### Dataset excerpts
....
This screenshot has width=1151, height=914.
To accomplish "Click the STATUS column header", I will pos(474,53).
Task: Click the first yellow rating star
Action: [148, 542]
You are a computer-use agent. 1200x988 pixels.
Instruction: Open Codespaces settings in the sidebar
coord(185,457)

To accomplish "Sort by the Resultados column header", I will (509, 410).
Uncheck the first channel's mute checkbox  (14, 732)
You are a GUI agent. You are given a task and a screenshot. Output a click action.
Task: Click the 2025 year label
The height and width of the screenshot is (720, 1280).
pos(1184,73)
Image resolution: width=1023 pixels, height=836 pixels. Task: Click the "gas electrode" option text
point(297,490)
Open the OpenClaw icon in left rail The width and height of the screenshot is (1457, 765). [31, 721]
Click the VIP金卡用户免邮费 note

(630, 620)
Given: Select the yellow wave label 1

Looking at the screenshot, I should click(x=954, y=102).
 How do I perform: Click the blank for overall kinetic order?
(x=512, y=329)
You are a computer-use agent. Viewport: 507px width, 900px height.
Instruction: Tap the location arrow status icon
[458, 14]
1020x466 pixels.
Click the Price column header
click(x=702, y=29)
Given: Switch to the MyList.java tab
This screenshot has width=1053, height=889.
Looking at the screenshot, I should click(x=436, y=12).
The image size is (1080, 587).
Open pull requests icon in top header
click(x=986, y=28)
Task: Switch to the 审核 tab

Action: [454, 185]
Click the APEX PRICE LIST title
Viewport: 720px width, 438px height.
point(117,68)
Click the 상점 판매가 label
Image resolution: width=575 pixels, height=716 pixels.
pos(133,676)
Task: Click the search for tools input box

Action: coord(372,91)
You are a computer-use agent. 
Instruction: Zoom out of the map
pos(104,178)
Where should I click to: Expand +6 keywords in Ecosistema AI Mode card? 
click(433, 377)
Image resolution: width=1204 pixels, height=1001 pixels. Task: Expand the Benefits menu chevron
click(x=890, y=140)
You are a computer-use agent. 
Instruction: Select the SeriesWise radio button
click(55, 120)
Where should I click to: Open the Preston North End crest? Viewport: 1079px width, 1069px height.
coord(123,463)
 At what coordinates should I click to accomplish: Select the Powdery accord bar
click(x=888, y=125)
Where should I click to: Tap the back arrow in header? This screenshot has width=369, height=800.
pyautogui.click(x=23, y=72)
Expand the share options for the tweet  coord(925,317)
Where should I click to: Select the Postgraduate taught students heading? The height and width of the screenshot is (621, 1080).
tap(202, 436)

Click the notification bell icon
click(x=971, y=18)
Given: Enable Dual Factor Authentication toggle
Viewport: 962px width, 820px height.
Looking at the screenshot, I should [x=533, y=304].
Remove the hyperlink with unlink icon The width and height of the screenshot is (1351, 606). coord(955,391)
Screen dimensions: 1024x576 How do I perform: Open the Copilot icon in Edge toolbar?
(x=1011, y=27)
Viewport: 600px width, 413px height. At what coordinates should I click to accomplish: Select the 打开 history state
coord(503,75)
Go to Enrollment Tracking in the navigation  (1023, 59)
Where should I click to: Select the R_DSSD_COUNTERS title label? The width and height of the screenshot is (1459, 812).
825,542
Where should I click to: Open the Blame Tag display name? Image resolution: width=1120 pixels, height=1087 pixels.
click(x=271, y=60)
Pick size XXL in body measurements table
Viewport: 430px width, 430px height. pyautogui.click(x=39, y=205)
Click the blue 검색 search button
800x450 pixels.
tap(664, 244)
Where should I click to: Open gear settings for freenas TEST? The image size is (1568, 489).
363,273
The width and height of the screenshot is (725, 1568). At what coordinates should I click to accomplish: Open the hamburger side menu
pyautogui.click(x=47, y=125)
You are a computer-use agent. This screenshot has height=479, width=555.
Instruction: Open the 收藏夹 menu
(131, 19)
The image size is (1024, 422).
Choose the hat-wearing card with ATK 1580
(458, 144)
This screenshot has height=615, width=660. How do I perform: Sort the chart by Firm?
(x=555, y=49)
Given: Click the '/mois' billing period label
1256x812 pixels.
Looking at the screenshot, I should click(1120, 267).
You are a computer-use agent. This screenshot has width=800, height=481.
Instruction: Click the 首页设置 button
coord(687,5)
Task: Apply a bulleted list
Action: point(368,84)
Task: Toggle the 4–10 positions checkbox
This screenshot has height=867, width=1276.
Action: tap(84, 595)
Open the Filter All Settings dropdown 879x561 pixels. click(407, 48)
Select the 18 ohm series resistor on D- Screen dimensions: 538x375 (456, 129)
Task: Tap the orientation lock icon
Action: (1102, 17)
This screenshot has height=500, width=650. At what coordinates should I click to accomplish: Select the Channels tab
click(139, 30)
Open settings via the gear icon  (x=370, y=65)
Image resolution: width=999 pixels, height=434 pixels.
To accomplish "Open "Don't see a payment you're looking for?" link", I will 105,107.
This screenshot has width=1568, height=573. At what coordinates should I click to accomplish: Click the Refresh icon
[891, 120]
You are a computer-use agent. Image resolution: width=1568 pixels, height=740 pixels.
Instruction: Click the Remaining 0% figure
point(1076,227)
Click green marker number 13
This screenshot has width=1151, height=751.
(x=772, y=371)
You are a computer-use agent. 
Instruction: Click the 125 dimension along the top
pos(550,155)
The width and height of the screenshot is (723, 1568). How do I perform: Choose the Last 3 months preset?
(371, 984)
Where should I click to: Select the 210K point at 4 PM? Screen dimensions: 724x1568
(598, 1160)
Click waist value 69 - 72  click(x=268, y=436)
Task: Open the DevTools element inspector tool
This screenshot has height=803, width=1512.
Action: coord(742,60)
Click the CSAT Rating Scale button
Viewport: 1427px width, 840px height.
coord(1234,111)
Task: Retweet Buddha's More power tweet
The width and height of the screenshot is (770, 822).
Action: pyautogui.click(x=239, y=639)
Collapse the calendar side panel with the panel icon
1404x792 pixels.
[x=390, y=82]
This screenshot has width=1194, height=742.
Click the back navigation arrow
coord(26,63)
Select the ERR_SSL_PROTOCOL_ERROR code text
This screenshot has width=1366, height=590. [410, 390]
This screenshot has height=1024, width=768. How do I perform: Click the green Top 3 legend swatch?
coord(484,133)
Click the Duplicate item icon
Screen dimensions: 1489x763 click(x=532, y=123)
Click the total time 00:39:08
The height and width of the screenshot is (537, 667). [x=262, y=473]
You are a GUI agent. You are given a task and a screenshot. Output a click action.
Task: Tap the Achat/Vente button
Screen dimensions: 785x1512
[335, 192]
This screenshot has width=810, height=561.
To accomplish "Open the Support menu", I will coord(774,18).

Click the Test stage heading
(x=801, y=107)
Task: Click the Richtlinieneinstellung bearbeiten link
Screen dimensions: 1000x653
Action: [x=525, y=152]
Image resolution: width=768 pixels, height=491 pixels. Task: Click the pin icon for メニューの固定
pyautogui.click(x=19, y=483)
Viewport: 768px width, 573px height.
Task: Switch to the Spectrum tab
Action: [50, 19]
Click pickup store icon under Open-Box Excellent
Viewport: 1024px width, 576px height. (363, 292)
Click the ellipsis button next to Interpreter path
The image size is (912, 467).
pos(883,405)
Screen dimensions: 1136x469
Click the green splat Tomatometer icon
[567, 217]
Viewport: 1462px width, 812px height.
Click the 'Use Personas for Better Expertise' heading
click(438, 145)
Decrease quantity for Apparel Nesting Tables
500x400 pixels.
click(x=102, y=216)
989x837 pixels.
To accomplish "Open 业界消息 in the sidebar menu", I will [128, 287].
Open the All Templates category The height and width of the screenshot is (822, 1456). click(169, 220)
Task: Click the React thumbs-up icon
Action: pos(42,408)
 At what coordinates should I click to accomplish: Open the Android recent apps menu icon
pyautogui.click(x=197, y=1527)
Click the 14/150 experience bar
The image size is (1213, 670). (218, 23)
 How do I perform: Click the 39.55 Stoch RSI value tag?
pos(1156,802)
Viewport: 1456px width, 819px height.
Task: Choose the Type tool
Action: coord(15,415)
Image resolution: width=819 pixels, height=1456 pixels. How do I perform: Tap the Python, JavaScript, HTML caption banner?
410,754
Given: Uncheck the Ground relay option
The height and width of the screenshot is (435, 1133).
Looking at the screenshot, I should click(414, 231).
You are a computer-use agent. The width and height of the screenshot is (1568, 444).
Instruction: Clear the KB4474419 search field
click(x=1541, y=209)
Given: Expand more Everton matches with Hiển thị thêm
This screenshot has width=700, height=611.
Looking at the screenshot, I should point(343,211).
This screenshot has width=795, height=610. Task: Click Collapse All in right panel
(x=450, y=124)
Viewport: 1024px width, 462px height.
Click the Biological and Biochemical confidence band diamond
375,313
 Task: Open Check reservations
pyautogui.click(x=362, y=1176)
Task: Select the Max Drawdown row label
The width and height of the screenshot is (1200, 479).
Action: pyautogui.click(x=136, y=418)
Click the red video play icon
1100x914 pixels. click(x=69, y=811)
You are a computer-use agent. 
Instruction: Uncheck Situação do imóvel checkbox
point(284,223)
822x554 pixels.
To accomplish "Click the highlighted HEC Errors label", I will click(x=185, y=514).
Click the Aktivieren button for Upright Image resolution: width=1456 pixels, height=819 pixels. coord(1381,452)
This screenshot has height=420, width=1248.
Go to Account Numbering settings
....
### Action item
Starting with the first line of the records, repeat every line up to and including the one containing "You are a computer-use agent. 1200x988", and nothing else.

### Response to the exercise
This screenshot has width=1151, height=914.
To accomplish "Click the STATUS column header", I will pos(474,53).
Task: Click the first yellow rating star
Action: [148, 542]
You are a computer-use agent. 1200x988 pixels.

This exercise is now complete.